=== Raw data ===
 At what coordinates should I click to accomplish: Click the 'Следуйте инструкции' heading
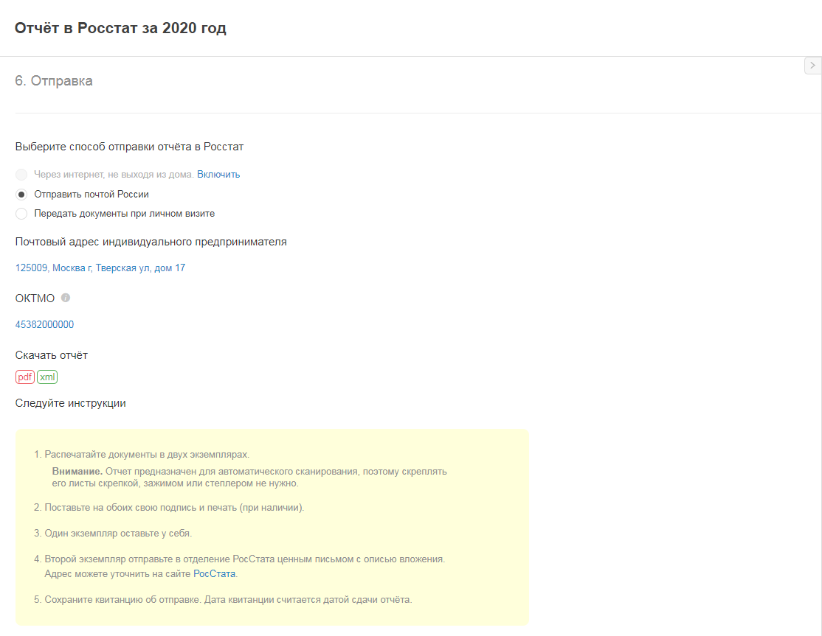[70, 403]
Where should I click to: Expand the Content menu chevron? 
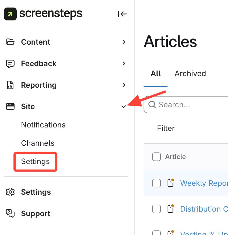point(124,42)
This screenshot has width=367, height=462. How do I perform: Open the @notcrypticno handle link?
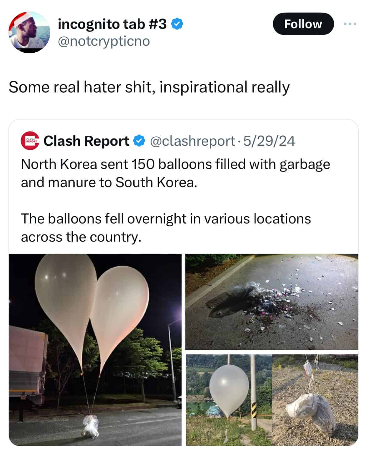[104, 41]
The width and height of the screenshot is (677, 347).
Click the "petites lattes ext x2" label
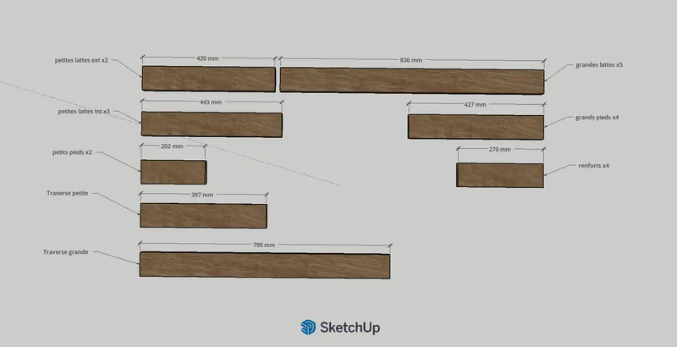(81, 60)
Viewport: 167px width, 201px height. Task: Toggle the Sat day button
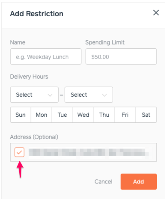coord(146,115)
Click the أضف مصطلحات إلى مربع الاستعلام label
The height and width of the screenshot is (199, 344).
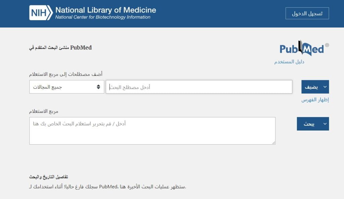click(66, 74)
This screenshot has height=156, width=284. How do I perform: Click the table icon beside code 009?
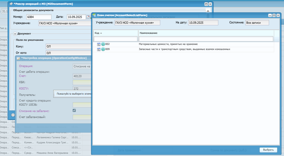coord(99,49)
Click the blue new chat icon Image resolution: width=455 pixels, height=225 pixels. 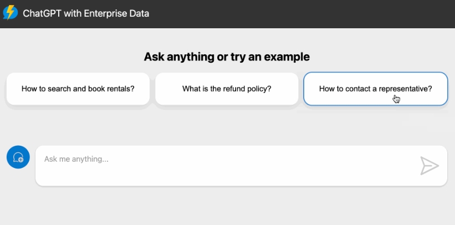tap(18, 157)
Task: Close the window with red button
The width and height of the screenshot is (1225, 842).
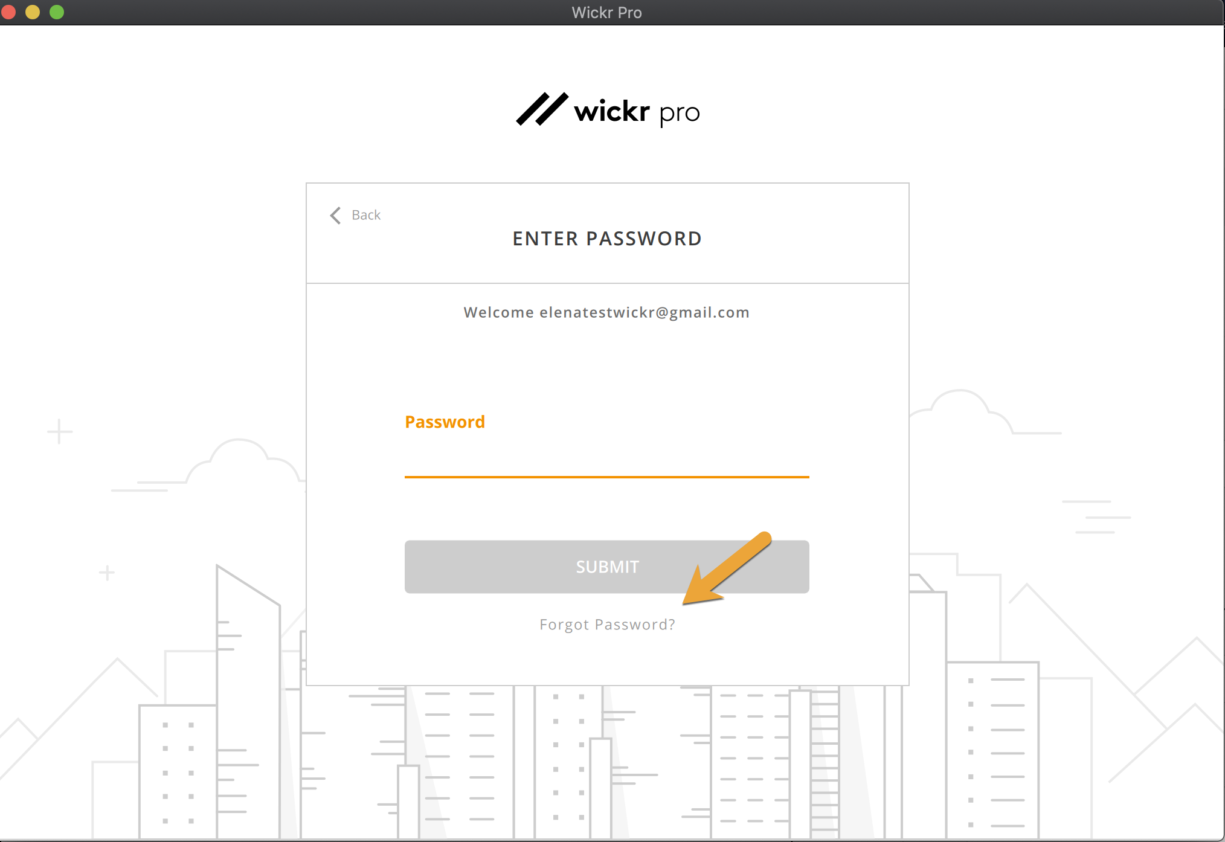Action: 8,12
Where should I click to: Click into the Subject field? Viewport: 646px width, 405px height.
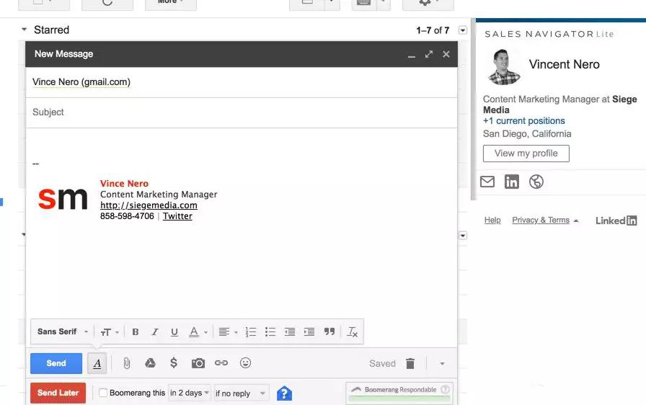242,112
==
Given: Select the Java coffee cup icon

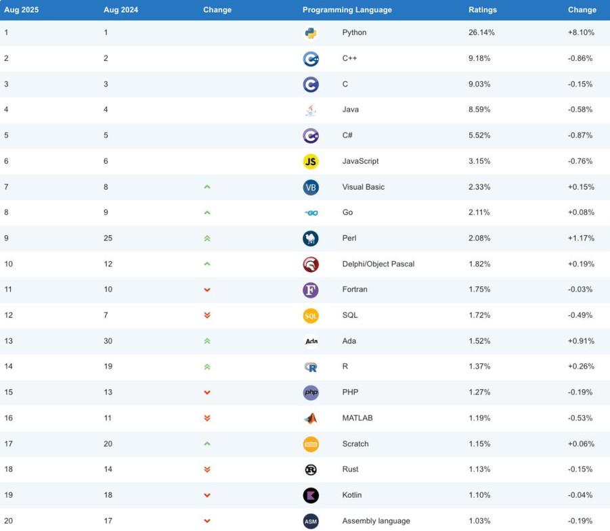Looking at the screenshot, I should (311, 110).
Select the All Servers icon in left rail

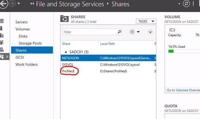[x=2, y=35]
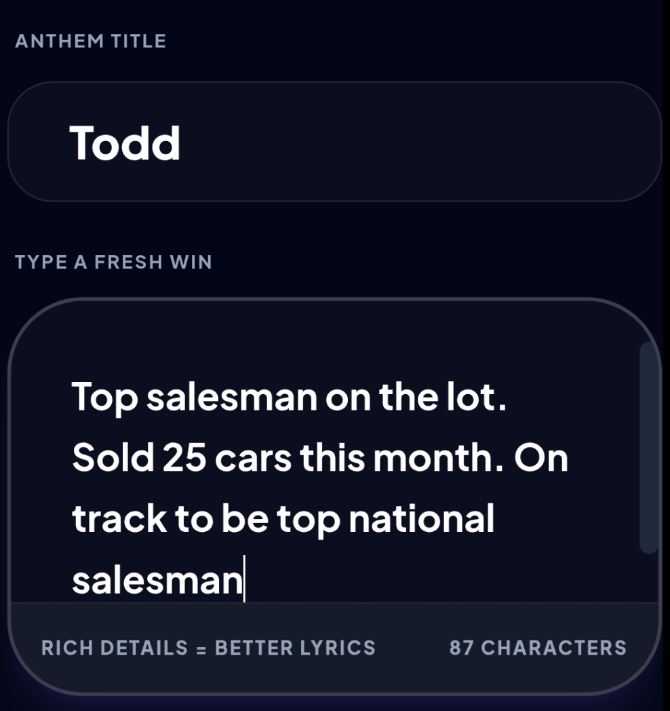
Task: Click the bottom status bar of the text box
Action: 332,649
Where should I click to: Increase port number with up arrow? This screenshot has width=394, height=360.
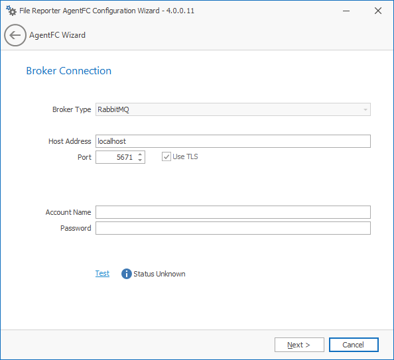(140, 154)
* * *
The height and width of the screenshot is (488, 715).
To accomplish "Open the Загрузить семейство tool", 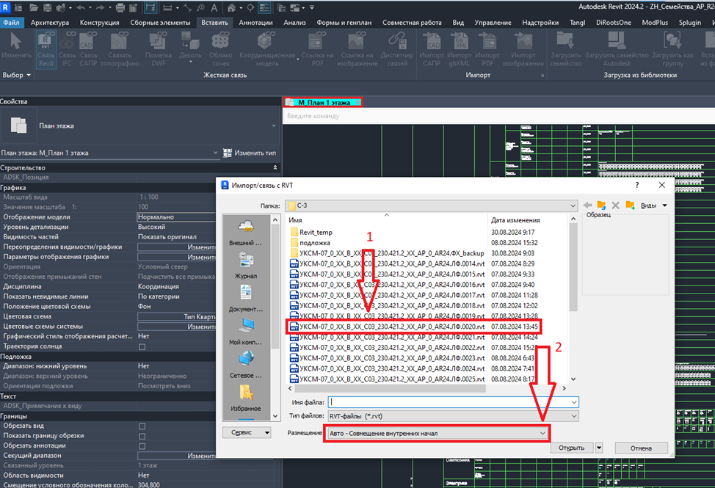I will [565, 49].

=== Aim of the exercise ===
Reproduce the entries exactly, from the line with "At what coordinates" to the line with "The width and height of the screenshot is (677, 347).", both lines included, keeping no pictures.

=== Response to the task ===
 At what coordinates should I click to accomplish: Click the 'Следуйте инструкции' heading
[70, 403]
Where should I click to: Expand the Content menu chevron? 
point(124,42)
This screenshot has width=367, height=462. How do I perform: Open the @notcrypticno handle link?
[104, 41]
The width and height of the screenshot is (677, 347).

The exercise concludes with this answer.